Potential Breakthroughs in Hepatitis C Research

Jules Levin
NATAP
www.natap.org

Three articles in the current Science are being heralded as reporting groundbreaking findings in the development of finding hepatitis C treatments and in understanding why interferon doesn't work well for everyone. Certain genotypes (1a and 1B) may either have a predisposition to not responding well or develop interferon resistance quickly. The 2nd potentially major discovery is the ability of the authors in the 2nd article to duplicate HCV in cell culture. The inability to do this previously severely limited the capacity to screen potential drug candidates.Here are excerpts from the articles in the current Science issue.

First, here's what the Philadelphia Inquirer said about these research findings--

Ever since the virus was identified in 1989, nobody has been able to grow it in the laboratory, a fundamental problem that has hampered the development of effective antiviral drugs and a vaccine to prevent infection.

Scientists still can't grow the virus itself, but German investigators said today that they have been able to genetically engineer a portion of the hepatitis C virus and get it to reproduce in large numbers in human liver-cancer cells in the laboratory.

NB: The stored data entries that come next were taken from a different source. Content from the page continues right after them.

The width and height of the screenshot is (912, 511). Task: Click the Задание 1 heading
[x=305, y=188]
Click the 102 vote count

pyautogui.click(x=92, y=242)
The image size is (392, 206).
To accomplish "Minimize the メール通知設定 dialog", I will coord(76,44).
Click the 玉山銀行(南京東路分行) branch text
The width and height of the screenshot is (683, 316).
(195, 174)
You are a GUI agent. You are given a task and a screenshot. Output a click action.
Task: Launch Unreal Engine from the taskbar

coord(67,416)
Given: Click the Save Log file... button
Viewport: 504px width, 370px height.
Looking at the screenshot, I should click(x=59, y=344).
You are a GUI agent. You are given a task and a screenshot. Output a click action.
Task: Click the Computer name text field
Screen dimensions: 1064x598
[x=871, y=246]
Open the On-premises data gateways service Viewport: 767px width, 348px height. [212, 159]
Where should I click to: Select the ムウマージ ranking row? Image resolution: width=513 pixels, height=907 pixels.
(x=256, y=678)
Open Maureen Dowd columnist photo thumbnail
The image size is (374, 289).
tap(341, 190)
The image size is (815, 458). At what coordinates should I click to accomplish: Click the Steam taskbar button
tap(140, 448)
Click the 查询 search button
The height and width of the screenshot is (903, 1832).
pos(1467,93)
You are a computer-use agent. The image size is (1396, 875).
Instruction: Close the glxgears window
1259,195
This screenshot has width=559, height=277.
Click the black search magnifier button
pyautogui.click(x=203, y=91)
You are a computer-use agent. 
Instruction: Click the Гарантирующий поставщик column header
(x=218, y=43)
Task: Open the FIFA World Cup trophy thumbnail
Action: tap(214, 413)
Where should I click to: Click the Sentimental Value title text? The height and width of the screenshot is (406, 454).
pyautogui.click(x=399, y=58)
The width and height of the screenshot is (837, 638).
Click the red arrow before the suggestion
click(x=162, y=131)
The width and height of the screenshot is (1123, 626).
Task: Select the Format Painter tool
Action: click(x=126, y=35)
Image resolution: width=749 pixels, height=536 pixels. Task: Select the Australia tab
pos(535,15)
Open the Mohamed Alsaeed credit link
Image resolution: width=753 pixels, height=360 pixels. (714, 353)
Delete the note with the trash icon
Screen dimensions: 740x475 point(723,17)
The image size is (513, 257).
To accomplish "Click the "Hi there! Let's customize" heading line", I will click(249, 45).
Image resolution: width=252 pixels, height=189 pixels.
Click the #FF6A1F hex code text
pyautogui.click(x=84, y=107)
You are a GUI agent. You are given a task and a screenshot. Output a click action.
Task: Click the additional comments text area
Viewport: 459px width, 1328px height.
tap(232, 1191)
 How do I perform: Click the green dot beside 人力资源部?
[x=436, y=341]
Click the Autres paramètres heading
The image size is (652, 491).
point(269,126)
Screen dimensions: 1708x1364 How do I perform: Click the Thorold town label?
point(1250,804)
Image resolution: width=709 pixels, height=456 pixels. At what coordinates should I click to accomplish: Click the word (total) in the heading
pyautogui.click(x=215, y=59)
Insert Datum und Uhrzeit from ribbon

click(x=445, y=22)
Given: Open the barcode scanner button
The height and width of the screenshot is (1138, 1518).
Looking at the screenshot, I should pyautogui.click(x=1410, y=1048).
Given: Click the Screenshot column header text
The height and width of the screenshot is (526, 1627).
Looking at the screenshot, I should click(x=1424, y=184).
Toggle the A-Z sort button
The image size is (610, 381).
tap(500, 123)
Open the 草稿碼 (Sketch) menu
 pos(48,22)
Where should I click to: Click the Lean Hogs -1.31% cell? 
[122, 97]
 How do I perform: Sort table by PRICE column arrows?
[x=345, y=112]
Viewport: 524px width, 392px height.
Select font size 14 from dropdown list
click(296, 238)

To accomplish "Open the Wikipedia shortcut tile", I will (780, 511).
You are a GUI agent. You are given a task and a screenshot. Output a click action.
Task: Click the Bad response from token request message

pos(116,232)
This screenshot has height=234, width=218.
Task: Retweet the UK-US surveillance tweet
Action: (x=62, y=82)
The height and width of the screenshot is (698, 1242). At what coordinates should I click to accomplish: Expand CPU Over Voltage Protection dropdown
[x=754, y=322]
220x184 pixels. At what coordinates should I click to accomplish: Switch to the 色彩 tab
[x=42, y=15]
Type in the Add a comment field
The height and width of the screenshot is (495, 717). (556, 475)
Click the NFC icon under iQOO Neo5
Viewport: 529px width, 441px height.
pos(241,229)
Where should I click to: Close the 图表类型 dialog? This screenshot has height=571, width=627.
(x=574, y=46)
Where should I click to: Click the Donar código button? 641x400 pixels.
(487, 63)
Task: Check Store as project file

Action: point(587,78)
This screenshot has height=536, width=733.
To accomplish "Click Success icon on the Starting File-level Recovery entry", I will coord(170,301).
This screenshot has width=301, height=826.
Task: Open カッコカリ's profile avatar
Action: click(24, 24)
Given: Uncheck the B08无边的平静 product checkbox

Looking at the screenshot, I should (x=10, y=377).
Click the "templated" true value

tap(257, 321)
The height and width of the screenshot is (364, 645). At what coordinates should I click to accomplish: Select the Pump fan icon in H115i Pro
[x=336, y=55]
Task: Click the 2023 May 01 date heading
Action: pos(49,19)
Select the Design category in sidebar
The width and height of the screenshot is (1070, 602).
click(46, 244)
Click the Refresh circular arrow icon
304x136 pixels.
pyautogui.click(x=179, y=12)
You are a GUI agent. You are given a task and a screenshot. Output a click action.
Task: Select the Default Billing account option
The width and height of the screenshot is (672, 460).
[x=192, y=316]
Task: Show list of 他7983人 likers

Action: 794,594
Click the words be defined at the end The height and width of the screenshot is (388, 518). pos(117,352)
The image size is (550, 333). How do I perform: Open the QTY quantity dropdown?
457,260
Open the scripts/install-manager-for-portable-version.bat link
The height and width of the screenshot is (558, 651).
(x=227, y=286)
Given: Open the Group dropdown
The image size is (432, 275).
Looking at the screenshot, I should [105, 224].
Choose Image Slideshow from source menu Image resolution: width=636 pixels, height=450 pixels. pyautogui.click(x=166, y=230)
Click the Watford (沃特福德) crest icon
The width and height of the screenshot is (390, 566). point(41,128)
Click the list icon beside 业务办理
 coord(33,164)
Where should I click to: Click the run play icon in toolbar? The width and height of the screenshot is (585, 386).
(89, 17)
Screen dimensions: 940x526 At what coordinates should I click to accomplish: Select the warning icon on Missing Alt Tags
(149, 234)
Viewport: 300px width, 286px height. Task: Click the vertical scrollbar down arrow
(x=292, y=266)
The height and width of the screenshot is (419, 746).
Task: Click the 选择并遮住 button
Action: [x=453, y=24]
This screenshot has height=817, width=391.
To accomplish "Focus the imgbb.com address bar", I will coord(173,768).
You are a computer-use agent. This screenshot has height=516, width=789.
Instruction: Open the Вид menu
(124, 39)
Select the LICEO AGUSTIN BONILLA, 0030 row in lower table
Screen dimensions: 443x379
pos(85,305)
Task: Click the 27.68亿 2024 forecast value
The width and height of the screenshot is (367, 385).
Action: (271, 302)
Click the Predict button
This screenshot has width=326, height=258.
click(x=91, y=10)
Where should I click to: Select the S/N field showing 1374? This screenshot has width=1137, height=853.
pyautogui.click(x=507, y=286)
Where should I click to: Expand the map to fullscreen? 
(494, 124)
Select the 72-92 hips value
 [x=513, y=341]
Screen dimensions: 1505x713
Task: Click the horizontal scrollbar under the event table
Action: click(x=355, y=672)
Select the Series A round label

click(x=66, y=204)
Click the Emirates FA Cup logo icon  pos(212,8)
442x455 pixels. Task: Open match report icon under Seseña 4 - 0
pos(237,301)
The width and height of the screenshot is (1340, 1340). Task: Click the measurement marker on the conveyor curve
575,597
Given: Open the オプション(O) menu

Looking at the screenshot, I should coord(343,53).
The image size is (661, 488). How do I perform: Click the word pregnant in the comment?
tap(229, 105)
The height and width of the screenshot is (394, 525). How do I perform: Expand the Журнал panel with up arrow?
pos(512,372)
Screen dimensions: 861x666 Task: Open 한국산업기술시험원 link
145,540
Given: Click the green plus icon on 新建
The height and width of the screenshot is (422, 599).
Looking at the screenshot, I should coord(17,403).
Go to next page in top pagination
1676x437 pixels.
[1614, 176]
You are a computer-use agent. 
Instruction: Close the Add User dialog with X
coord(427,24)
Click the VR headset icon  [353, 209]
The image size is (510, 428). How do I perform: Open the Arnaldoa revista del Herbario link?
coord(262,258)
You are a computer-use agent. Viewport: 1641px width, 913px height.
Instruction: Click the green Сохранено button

What is growing in the lab is just a small portion of the genetic material that makes up hepatitis C. But it has an important function: It carries the code for the virus to make certain enzymes it needs to survive.

For that reason, the newly developed cells may give scientists a rapid way of reviewing existing drugs to see if one might attack the virus by blocking those enzymes.

"The cell-culture system we established is a breakthrough in the hepatitis C field and hopefully for the development of efficient therapies," said Ralf Bartenschlager, a virologist at the University of Mainz, who headed the study.

Because scientists have been unable to culture the virus in the laboratory, relatively little has been known about how hepatitis C grows, infects human liver cells, and leads to disease. But the feat announced by the German team could begin to unravel those secrets.

Bartenschlager said his laboratory's next step would be to find a way to engineer a larger portion of the virus so that it more closely mimics what happens during an actual infection with hepatitis C.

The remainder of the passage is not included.